Facebook a fait valoir lundi 22 mars ses progrès en matière de lutte contre la désinformation, trois jours avant une audition au Congrès américain sur ce sujet qui mobilise aussi bien les élus démocrates que républicains.

Le géant des réseaux sociaux a désactivé plus d’1,3 milliard de faux comptes rien que pendant le dernier trimestre de l’année 2020, d’après un communiqué.

La détection et le blocage en bonne partie automatisés des profils non authentiques, qui servent à répandre des rumeurs et autres contenus mensongers, sont au cœur de l’arsenal des équipes de modération du groupe.

« Nous avons toutes les raisons d’être motivés pour tenir la désinformation à distance de nos applis et nous avons pris de nombreuses mesures pour y parvenir, aux dépens de la croissance du nombre d’utilisateurs et de l’engagement », a souligné Guy Rosen, vice-président responsable de l’intégrité des plateformes du groupe.

Le fondateur et patron de Facebook, Mark Zuckerberg, doit répondre aux questions d’élus, aux côtés de Jack Dorsey (Twitter) et Sundar Pichai (Google).

« Depuis trop longtemps, les “big tech” refusent de reconnaître le rôle qu’ils jouent dans la création et la propagation d’informations délibérément fausses », ont déclaré les présidents des commissions parlementaires qui ont convoqué les trois dirigeants de la Silicon Valley.

« L’autorégulation de l’industrie a échoué », ont-ils ajouté alors que les tensions entre les réseaux sociaux et les politiques se sont amplifiées au cours de l’année passée, de la campagne électorale aux émeutes causées par des partisans extrémistes de Donald Trump le 6 janvier à Washington.

Facebook compte plus de 35 000 personnes chargées de modérer les échanges et de lutter contre les abus, comme les campagnes de manipulation de l’opinion.

Ces équipes ont ainsi retiré plus de 100 réseaux coupables de « comportement inauthentique » (comme la création de faux comptes) ces trois dernières années.

Elles ont largement recours à l’intelligence artificielle, très efficace contre la fraude et les pourriels, mais aussi de plus en plus contre la désinformation.

Les systèmes automatiques de l’entreprise ont retiré plus de 12 millions de contenus trompeurs sur la COVID-19 ou les vaccins depuis le début de la pandémie, d’après Facebook.

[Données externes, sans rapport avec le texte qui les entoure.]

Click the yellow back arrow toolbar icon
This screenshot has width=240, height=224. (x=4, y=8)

La plateforme a aussi investi dans un vaste programme de vérification des informations par des tiers indépendants (dont l’AFP) pour identifier les informations douteuses, réduire leur circulation et publier des articles de vérification.

« Malgré tous ces efforts, certains croient que nous avons des intérêts financiers à tolérer la désinformation », a remarqué Guy Rosen. « C’est le contraire qui est vrai ».

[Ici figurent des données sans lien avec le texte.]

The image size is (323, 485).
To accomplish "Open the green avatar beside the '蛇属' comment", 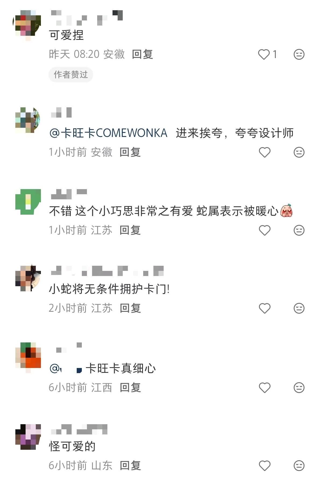I will (28, 202).
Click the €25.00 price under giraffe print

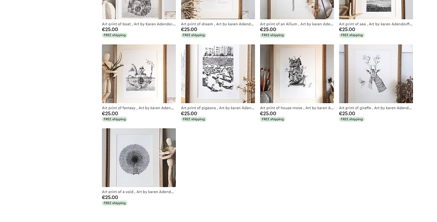coord(347,113)

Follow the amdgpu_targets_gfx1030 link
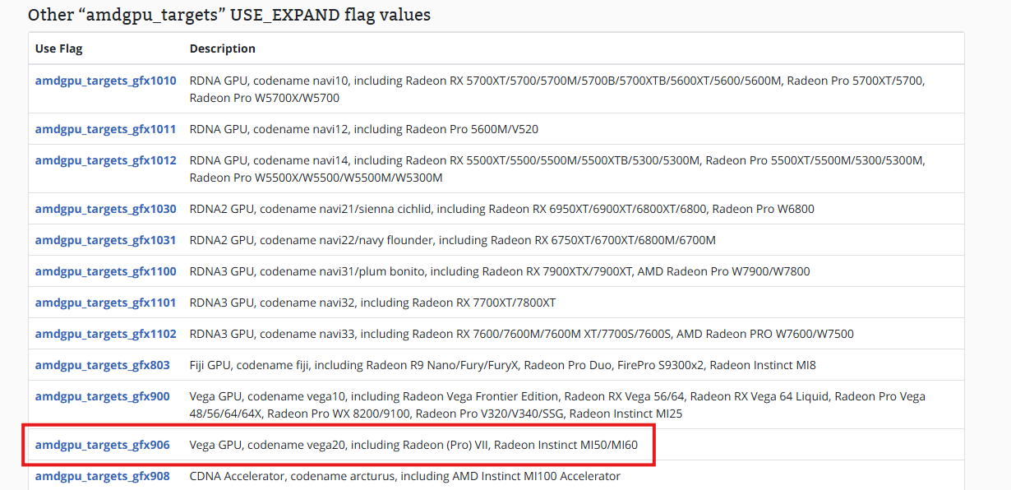click(x=105, y=209)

Des ONG, observateurs et élus accusent Facebook de profiter de ce fléau pour garder l’attention de ses utilisateurs, moteur de son modèle économique fondé sur la publicité.

Un bracelet neuronal

Par ailleurs, le département Facebook Reality Labs (FRL) Research du géant des réseaux sociaux a dévoilé de nouvelles informations concernant son prototype de bracelet neuronal qui vise à être utilisé pour contrôler une interface de réalité augmentée.

«Cela n’a rien à voir avec la lecture des pensées», rassure d’emblée Thomas Reardon, directeur des interfaces neuromotrices chez FRL. «Ce que nous essayons de faire avec les interfaces neuronales, c’est de vous permettre de contrôler la machine directement, en utilisant le système nerveux périphérique – plus précisément les nerfs extérieurs au cerveau qui animent les muscles de votre main et de vos doigts», a-t-il expliqué dans un billet de blog.

Basé sur une technologie développée par la start-up CTRL-labs rachetée par Facebook en 2019, le prototype est censé lire les signaux électriques envoyés par le cerveau à la main pour les interpréter en commandes. Équipé de capteurs électromyographiques de signal musculaire (EMG), le bracelet neuronal prendrait tout son potentiel lorsqu’il serait couplé à des lunettes de réalité augmentée.

Dans une vidéo de démonstration, Facebook montre comment l’utilisateur peut créer un «click intelligent» et effectuer différentes actions, comme faire défiler une page, contrôler un objet dit «intelligent» telle une ampoule connectée. L’appareil, qui pourrait aussi être doté d’un retour haptique, pourra servir pour taper sur un clavier virtuel.